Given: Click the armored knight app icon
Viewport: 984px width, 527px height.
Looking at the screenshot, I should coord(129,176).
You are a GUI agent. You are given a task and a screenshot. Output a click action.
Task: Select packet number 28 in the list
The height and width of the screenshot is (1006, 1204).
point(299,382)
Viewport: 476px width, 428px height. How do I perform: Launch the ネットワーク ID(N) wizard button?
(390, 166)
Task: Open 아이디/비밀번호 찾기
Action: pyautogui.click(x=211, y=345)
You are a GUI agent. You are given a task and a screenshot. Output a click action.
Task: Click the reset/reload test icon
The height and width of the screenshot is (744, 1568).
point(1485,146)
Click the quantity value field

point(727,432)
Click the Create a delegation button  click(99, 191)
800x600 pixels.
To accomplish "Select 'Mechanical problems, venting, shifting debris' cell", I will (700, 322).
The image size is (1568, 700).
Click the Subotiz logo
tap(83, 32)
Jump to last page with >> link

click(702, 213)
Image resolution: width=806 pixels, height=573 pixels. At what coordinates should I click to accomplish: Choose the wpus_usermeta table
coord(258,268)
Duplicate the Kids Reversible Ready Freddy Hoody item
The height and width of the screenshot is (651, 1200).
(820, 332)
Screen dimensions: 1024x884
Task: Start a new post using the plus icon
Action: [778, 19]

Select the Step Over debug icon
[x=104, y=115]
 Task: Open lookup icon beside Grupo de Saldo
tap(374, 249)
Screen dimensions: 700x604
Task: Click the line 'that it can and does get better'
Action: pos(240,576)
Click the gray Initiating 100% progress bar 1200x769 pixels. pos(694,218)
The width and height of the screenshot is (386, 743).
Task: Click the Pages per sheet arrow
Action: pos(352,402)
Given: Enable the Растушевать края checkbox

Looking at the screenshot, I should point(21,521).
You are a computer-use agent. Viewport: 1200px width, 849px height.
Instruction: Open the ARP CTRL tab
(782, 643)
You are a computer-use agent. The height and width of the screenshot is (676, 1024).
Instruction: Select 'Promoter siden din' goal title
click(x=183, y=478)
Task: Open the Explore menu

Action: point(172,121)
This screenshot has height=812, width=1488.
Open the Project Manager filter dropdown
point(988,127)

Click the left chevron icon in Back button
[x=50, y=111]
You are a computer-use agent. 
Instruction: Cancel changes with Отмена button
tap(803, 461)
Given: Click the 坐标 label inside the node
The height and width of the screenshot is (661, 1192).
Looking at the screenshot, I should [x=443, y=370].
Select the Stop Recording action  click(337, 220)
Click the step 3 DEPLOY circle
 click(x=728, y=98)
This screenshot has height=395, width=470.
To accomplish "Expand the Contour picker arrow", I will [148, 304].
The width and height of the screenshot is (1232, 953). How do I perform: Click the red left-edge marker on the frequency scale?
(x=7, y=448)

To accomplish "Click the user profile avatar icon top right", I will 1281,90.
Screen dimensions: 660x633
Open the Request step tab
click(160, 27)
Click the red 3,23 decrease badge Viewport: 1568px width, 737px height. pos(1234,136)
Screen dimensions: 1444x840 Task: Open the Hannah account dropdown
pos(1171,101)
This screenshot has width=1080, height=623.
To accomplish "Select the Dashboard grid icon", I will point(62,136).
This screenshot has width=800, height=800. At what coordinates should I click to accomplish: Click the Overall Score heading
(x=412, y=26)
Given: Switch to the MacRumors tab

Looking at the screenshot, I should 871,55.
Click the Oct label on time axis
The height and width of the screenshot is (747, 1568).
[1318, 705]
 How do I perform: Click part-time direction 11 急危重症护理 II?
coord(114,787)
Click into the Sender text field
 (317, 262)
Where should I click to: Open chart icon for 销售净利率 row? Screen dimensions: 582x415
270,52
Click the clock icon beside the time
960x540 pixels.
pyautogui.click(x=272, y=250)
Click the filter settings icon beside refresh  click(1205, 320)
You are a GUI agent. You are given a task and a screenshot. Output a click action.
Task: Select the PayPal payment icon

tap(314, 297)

══════

# [Written problem]
Rewrite every line of the listing above as a Markdown table with two columns, Number and Line, and leave out the blank lines.

# [Correct response]
| Number | Line |
|---|---|
| 1 | Given: Click the armored knight app icon |
| 2 | Viewport: 984px width, 527px height. |
| 3 | Looking at the screenshot, I should coord(129,176). |
| 4 | You are a GUI agent. You are given a task and a screenshot. Output a click action. |
| 5 | Task: Select packet number 28 in the list |
| 6 | The height and width of the screenshot is (1006, 1204). |
| 7 | point(299,382) |
| 8 | Viewport: 476px width, 428px height. How do I perform: Launch the ネットワーク ID(N) wizard button? |
| 9 | (390, 166) |
| 10 | Task: Open 아이디/비밀번호 찾기 |
| 11 | Action: pyautogui.click(x=211, y=345) |
| 12 | You are a GUI agent. You are given a task and a screenshot. Output a click action. |
| 13 | Task: Click the reset/reload test icon |
| 14 | The height and width of the screenshot is (744, 1568). |
| 15 | point(1485,146) |
| 16 | Click the quantity value field |
| 17 | point(727,432) |
| 18 | Click the Create a delegation button  click(99, 191) |
| 19 | 800x600 pixels. |
| 20 | To accomplish "Select 'Mechanical problems, venting, shifting debris' cell", I will (700, 322). |
| 21 | The image size is (1568, 700). |
| 22 | Click the Subotiz logo |
| 23 | tap(83, 32) |
| 24 | Jump to last page with >> link |
| 25 | click(702, 213) |
| 26 | Image resolution: width=806 pixels, height=573 pixels. At what coordinates should I click to accomplish: Choose the wpus_usermeta table |
| 27 | coord(258,268) |
| 28 | Duplicate the Kids Reversible Ready Freddy Hoody item |
| 29 | The height and width of the screenshot is (651, 1200). |
| 30 | (820, 332) |
| 31 | Screen dimensions: 1024x884 |
| 32 | Task: Start a new post using the plus icon |
| 33 | Action: [778, 19] |
| 34 | Select the Step Over debug icon |
| 35 | [x=104, y=115] |
| 36 |  Task: Open lookup icon beside Grupo de Saldo |
| 37 | tap(374, 249) |
| 38 | Screen dimensions: 700x604 |
| 39 | Task: Click the line 'that it can and does get better' |
| 40 | Action: pos(240,576) |
| 41 | Click the gray Initiating 100% progress bar 1200x769 pixels. pos(694,218) |
| 42 | The width and height of the screenshot is (386, 743). |
| 43 | Task: Click the Pages per sheet arrow |
| 44 | Action: pos(352,402) |
| 45 | Given: Enable the Растушевать края checkbox |
| 46 | Looking at the screenshot, I should point(21,521). |
| 47 | You are a computer-use agent. Viewport: 1200px width, 849px height. |
| 48 | Instruction: Open the ARP CTRL tab |
| 49 | (782, 643) |
| 50 | You are a computer-use agent. The height and width of the screenshot is (676, 1024). |
| 51 | Instruction: Select 'Promoter siden din' goal title |
| 52 | click(x=183, y=478) |
| 53 | Task: Open the Explore menu |
| 54 | Action: point(172,121) |
| 55 | This screenshot has height=812, width=1488. |
| 56 | Open the Project Manager filter dropdown |
| 57 | point(988,127) |
| 58 | Click the left chevron icon in Back button |
| 59 | [x=50, y=111] |
| 60 | You are a computer-use agent.  |
| 61 | Instruction: Cancel changes with Отмена button |
| 62 | tap(803, 461) |
| 63 | Given: Click the 坐标 label inside the node |
| 64 | The height and width of the screenshot is (661, 1192). |
| 65 | Looking at the screenshot, I should [x=443, y=370]. |
| 66 | Select the Stop Recording action  click(337, 220) |
| 67 | Click the step 3 DEPLOY circle |
| 68 |  click(x=728, y=98) |
| 69 | This screenshot has height=395, width=470. |
| 70 | To accomplish "Expand the Contour picker arrow", I will [148, 304]. |
| 71 | The width and height of the screenshot is (1232, 953). How do I perform: Click the red left-edge marker on the frequency scale? |
| 72 | (x=7, y=448) |
| 73 | To accomplish "Click the user profile avatar icon top right", I will 1281,90. |
| 74 | Screen dimensions: 660x633 |
| 75 | Open the Request step tab |
| 76 | click(160, 27) |
| 77 | Click the red 3,23 decrease badge Viewport: 1568px width, 737px height. pos(1234,136) |
| 78 | Screen dimensions: 1444x840 Task: Open the Hannah account dropdown |
| 79 | pos(1171,101) |
| 80 | This screenshot has width=1080, height=623. |
| 81 | To accomplish "Select the Dashboard grid icon", I will point(62,136). |
| 82 | This screenshot has width=800, height=800. At what coordinates should I click to accomplish: Click the Overall Score heading |
| 83 | (x=412, y=26) |
| 84 | Given: Switch to the MacRumors tab |
| 85 | Looking at the screenshot, I should 871,55. |
| 86 | Click the Oct label on time axis |
| 87 | The height and width of the screenshot is (747, 1568). |
| 88 | [1318, 705] |
| 89 |  How do I perform: Click part-time direction 11 急危重症护理 II? |
| 90 | coord(114,787) |
| 91 | Click into the Sender text field |
| 92 |  (317, 262) |
| 93 | Where should I click to: Open chart icon for 销售净利率 row? Screen dimensions: 582x415 |
| 94 | 270,52 |
| 95 | Click the clock icon beside the time |
| 96 | 960x540 pixels. |
| 97 | pyautogui.click(x=272, y=250) |
| 98 | Click the filter settings icon beside refresh  click(1205, 320) |
| 99 | You are a GUI agent. You are given a task and a screenshot. Output a click action. |
| 100 | Task: Select the PayPal payment icon |
| 101 | tap(314, 297) |